The proposed class is led by Chelsea Blink, a subscriber to billionaire Jeff Bezos’ Post who says she would have unsubscribed had she known her activity and data were being tracked for pricing purposes.

According to the readers, The Post had to disclose the surveillance policy in when New York required companies that set prices using algorithms based on consumer personal data to do so. That law took effect in late 2025, but the Post only made the disclosure in March 2026 via a renewal email to subscribers.

The class action includes several reactions from subscribers who were outraged by the revelation, with one customer comparing the scheme to a grocery store charging two customers different prices for a loaf of bread “with the difference only being their browsing habits.”

“That sense of unfairness became even more powerful when customers compared notes on their pricing publicly,” the readers said. “One frustrated user described seeing a renewal jump from $170 to $260, canceled in response, then later clicked a link to an article and was shown a new subscription offer again, referencing the old lower annual price. Another person immediately asked: ‘Why was yours $170 originally … I managed to get a $60 deal.”

According to the readers, the newspaper implemented a new privacy policy in December 2025, which allowed the company to gather subscriber information, analyze their cookies and browsing history and compile comprehensive profiles of the users.

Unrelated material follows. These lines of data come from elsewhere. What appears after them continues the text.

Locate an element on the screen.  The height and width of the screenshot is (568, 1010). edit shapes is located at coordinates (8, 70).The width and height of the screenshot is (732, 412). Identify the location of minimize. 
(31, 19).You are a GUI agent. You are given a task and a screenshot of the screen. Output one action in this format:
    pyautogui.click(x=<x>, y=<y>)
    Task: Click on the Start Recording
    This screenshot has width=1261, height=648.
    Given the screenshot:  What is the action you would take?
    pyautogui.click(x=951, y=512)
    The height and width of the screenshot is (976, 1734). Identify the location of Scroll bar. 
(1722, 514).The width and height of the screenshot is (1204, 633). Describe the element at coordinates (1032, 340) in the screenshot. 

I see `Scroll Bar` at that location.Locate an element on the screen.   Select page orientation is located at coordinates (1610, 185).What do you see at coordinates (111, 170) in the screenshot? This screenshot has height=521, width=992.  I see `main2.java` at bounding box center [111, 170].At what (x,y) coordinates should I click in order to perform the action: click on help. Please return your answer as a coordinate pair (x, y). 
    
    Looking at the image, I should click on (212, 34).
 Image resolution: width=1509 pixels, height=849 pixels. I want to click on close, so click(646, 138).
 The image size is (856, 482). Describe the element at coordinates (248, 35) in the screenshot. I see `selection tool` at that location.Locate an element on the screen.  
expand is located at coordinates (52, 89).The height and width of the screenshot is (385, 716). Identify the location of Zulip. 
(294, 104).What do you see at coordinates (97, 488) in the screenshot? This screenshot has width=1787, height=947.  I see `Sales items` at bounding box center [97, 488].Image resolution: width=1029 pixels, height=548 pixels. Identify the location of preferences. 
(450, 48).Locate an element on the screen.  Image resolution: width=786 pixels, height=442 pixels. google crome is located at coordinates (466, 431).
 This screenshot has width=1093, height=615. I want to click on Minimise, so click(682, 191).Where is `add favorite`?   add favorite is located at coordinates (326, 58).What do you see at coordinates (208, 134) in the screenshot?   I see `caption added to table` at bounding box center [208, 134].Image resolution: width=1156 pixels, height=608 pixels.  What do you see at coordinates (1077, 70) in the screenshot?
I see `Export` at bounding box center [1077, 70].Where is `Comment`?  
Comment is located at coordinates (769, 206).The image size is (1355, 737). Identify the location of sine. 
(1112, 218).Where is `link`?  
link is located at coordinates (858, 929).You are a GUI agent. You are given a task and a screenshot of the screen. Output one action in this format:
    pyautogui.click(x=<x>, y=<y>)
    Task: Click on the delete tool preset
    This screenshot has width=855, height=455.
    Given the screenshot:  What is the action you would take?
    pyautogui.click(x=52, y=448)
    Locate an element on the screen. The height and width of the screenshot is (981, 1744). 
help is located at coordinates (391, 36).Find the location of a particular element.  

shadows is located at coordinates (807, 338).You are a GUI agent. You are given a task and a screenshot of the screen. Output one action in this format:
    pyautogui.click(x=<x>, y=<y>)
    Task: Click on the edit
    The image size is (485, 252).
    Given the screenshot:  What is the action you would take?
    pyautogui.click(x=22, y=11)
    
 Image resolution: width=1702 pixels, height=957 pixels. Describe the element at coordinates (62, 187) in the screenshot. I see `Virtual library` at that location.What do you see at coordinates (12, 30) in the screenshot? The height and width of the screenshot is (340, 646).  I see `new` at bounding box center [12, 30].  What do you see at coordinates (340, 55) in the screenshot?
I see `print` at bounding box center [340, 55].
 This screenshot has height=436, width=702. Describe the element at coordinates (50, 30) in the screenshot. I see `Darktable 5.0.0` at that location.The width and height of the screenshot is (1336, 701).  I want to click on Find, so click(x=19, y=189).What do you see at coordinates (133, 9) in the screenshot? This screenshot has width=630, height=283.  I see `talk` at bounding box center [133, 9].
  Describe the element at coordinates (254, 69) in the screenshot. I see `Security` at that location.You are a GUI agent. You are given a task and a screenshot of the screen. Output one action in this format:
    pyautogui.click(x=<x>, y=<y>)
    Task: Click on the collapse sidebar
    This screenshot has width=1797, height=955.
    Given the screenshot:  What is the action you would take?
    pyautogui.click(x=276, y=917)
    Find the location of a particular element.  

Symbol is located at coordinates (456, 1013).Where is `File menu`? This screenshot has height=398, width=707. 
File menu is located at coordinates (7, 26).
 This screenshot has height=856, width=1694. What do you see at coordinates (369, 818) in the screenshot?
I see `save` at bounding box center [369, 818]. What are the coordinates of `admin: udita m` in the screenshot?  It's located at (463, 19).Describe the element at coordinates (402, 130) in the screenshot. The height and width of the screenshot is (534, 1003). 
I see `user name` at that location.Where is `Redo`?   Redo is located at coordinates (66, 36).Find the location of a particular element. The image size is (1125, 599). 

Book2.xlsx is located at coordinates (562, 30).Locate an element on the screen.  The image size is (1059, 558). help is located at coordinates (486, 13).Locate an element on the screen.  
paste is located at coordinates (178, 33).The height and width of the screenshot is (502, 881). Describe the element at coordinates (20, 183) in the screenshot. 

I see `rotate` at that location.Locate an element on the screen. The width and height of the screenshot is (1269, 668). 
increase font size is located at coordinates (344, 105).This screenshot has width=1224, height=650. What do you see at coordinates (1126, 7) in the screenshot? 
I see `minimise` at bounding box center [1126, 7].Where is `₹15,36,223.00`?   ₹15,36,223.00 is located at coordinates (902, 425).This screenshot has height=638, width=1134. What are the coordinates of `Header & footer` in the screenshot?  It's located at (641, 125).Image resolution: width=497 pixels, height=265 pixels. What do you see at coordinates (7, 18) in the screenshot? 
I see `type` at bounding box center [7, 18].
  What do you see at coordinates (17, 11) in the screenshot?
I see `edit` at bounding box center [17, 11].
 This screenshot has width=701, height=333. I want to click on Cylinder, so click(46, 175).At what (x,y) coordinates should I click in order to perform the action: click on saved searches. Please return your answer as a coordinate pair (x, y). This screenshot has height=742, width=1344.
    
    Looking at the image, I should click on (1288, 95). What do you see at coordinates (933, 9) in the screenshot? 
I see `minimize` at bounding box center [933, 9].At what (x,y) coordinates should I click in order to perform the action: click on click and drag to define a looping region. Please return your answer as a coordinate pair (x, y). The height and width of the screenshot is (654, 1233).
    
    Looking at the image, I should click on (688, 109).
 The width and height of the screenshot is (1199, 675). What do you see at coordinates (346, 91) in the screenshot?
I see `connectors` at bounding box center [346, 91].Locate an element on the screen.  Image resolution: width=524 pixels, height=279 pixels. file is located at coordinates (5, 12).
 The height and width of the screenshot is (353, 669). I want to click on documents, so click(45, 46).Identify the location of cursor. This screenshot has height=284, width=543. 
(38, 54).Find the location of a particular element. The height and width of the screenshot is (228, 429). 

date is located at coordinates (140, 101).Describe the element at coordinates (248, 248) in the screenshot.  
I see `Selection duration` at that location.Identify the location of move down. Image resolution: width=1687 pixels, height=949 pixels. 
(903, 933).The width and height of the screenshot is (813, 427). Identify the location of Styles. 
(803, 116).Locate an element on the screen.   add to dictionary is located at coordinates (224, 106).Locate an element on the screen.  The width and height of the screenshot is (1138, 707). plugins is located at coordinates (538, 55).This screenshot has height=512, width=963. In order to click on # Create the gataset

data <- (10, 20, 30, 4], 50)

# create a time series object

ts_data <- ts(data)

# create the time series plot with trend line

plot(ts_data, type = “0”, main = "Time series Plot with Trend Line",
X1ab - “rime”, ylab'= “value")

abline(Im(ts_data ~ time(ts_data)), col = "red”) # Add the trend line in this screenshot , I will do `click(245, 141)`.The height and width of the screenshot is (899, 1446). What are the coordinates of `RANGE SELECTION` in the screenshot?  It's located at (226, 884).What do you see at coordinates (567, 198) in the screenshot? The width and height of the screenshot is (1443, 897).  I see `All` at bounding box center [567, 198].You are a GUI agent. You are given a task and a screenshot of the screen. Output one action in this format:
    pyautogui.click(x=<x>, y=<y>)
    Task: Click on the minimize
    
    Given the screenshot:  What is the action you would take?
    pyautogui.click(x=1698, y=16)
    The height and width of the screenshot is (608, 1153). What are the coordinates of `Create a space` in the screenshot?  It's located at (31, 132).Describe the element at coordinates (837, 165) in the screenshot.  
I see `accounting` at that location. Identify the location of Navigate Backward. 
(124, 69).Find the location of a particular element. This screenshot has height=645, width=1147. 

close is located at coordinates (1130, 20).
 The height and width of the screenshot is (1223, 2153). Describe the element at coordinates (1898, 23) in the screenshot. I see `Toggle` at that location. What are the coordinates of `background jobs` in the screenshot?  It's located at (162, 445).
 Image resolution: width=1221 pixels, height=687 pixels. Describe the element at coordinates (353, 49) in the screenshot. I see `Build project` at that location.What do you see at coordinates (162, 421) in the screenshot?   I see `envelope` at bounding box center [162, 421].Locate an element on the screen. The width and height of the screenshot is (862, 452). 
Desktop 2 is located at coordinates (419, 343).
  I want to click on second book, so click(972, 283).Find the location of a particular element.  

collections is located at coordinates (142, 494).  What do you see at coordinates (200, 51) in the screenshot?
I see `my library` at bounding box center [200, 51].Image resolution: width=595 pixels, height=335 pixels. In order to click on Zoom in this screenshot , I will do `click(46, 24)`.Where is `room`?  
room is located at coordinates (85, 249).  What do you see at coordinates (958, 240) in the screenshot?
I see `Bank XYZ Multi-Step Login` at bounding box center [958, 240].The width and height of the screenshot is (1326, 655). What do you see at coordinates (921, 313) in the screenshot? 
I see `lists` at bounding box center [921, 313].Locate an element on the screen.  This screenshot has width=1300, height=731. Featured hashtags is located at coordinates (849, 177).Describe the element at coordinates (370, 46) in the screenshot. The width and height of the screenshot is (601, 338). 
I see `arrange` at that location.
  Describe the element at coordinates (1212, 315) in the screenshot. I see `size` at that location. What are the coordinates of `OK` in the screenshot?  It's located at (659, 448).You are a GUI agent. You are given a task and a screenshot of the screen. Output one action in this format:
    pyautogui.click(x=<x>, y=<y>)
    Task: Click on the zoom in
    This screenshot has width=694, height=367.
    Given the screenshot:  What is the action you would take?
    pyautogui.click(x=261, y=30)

The profiles reportedly include reading habits and engagement patters, behaviors, preferences, demographic data, income, user preferences and characteristics, internet and browsing activity, location data, device information and more. Under the policy, the readers say, The Post could also access information from other “Bezos-owned” companies like Amazon, particularly users who used subscription promotions and linking services on Amazon.

In the readers’ view, the policy goes well beyond an average user’s expectations for internet use, where accepting cookies and browsing data are regularly tracked for advertising. No subscriber would anticipate a company use their data against them to set higher prices, nor would they expect the tracking to “transform into a profiling system designed to predict their economic value.”

Blink asserts that the newspaper’s conduct violates D.C.’s Consumer Protection Procedures Act and is asking a Superior Court judge to order the Post to accurately disclose its data practices and end its undisclosed surveillance pricing.

The lawsuit comes as the major news outlet has undergone significant changes after Bezos bought the Post for $250 million in 2013.

Just this February, The Post laid off over 300 journalists — 30% of its staff — as part of its effort to boost the newspaper’s finances and better meet readers’ needs.

Matt Murray, The Post’s executive editor, said at the time that the layoffs were “about positioning ourselves to become more essential to people’s lives in what is becoming a more crowded, competitive and complicated media landscape,” adding that online search traffic had fallen by nearly half in the last three years.

In February 2025, in the wake of President Donald Trump’s return to the White House, Bezos announced the paper’s editorial section would focus on defending “personal liberties and free markets.”

The move came four months after Bezos killed a presidential endorsement of former Vice President Kamala Harris, the first time in 36 years, which triggered hundreds of thousands of subscribers to cancel.

The Post did not immediately respond to a request for comment.